Sinema Hatıraları ve Merhaba

Yeni bir yazı alanı olunca insanın heyecanlanmaması imkânsız. Siz bir şeyler yazacaksınız ve yepyeni insanlar sizin yazılarınızı okuyacak. Ona istinaden belki eleştiriler, övgülerle karşılaşacaksınız. Bunun sizin için önemi olmayabilir ama en azından kendinizi geliştireceksiniz yazma konusunda. Geliştirdikçe farklı eksiklikleriniz ortaya çıkacak. Okuyan insanlar fark edecek bu gelişme ve değişmeleri. Su yolunu bulacak her daim…

Burada her zaman ki yine sinema ile ilgili düşüncelerimi yazmak niyetindeyim. Başka bir şeyden de anladığım söylenemez zaten. Çok film izliyor muyum diye bir soru sorulursa hayır demekle iktifa ederim. Özellikle işlerin ve iş dışındaki yaşama ayrılan sürenin kısalması sinemaya ayrılan vakitlerin de tırpanlanması demek. Artık daha az sinema salonlarına gidiliyor; evde gün aşırı film izleme seansları hafta sonları bir ihtimal tek filme iniyor vs vs…

Bu kadar umutsuz ve geriye doğru giden bir sinema tutkusunun okur nezdinde iyi karşılanmayacağı muhakkak. Sizleri bunlarla meşgul etmek istemezdim bende. Bu sinema illetine nerden bulaştığımla başlayarak bir merhaba demek en iyisi. Tabiî ki burada televizyon zamanlarında izlediğim sinema filmlerinin ben de merak uyandırması ve ‘Bir sinema salonunda film nasıl izlenir?’ sorusunun tetiklemesi neticesinde ortaokulun sonlarında Ankara’da bulvarın üzerinden ilk sinema filmini izlediğimi hatırlıyorum. Sinema salonu Ankara’da yaşayan herkesin hatırlayacağı üzere Batı Sinemasıydı. Halen varlığını devam ettiren bu sinemanın o zamanlar tek salonu bulunmaktaydı. Sonradan beşe kadar salon sayısını arttırdığını bir yerlerden duydum ama uzun zamandır içine girip bir film izlediğim vaki değildir.

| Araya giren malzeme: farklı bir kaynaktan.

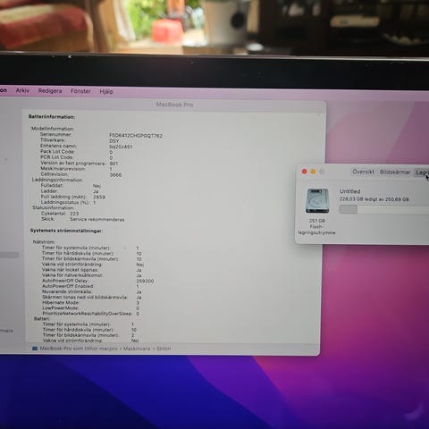This screenshot has width=429, height=429.
Task: Select the Lagring tab
Action: click(x=422, y=172)
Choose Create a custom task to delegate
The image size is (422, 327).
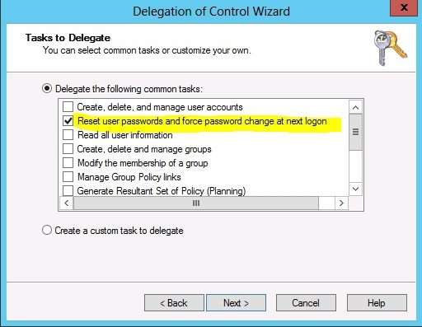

Bizim ilk gençlik yıllarımızdan itibaren Ankara’ya birçok salon açıldı. Ekonomide serbestlikle beraber yabancı filmlerin halk tarafından sevilmesiyle özellikle Kızılay bölgesinde bir çok salon hizmete girdi. Lise yıllarından itibaren birçok sinema salonuna gittim ve film izledim. Bu sinema salonlarıyla ilgili hatıralarım da pek çoktur ve anılar yumağı başka bir yazının konusudur.

Ancak tekrar ilk sinema hatıram ile ilgili başa dönecek olursak beyaz bir perdenin üzerinde ilk sinema deneyimim ilkokul dörde kadar gitmektedir. Başrollerinde Fikret Hakan ve Yılmaz Köksal’ın oynadığı Kahramanlar isimli 1974 yapımı bir filmdi bu.(Bu bilgileri maalesef netten bulabildim) Tarihi filmlerin en önemli yönetmenlerinden Remzi Jöntürk yönetmenliğinde çekilen bu filmle ilgili zihnimde hiçbir şey yok. Bir tek filmin afişinde Fikret Hakan’ı hatırlıyorum.

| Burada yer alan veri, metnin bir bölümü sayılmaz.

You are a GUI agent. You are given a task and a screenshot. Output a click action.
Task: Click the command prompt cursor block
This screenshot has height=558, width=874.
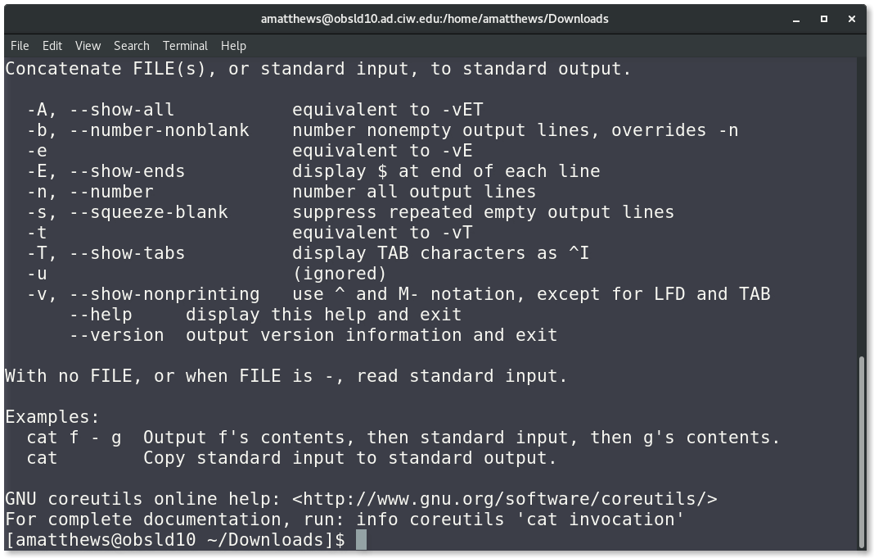coord(361,540)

Bir hafta süreyle okulun giriş kapısında duran filmin gösterimi her sınıfa farklı gün ve saatlerde yapılmıştı. İki kişi sinema makinesini yüklenip gelmiş ve öğretmenimizin masasının üzerine kurarak tam tersi istikametteki duvara da bir beyaz bir perde asarak yansıtmışlardı. Bizler ise ortalıklarda büyük heyecan ve neşenin verdiği hareketlilikle dolanıp dururken o iki adam sınıfın camlarına kapkara güneş ışığını içeri sızdırmayacak perdelerle sımsıkı kapatmışlardı. Sınıfın içine kapıdan sızan az bir ışıkla sıralarımızı yüzümüz beyaz perdeye gelecek şekilde ters çevirerek oturmuştuk. Ve sınıfın kapısı kapatıldı ve o büyük an geldi. Beyaz bir perdenin önünde geçen atlılar, yaralı askerler ve Ferdi Tayfur’un tok ve etkileyici sesiyle konuşan Fikret Hakan ağzımız açık bırakmıştı.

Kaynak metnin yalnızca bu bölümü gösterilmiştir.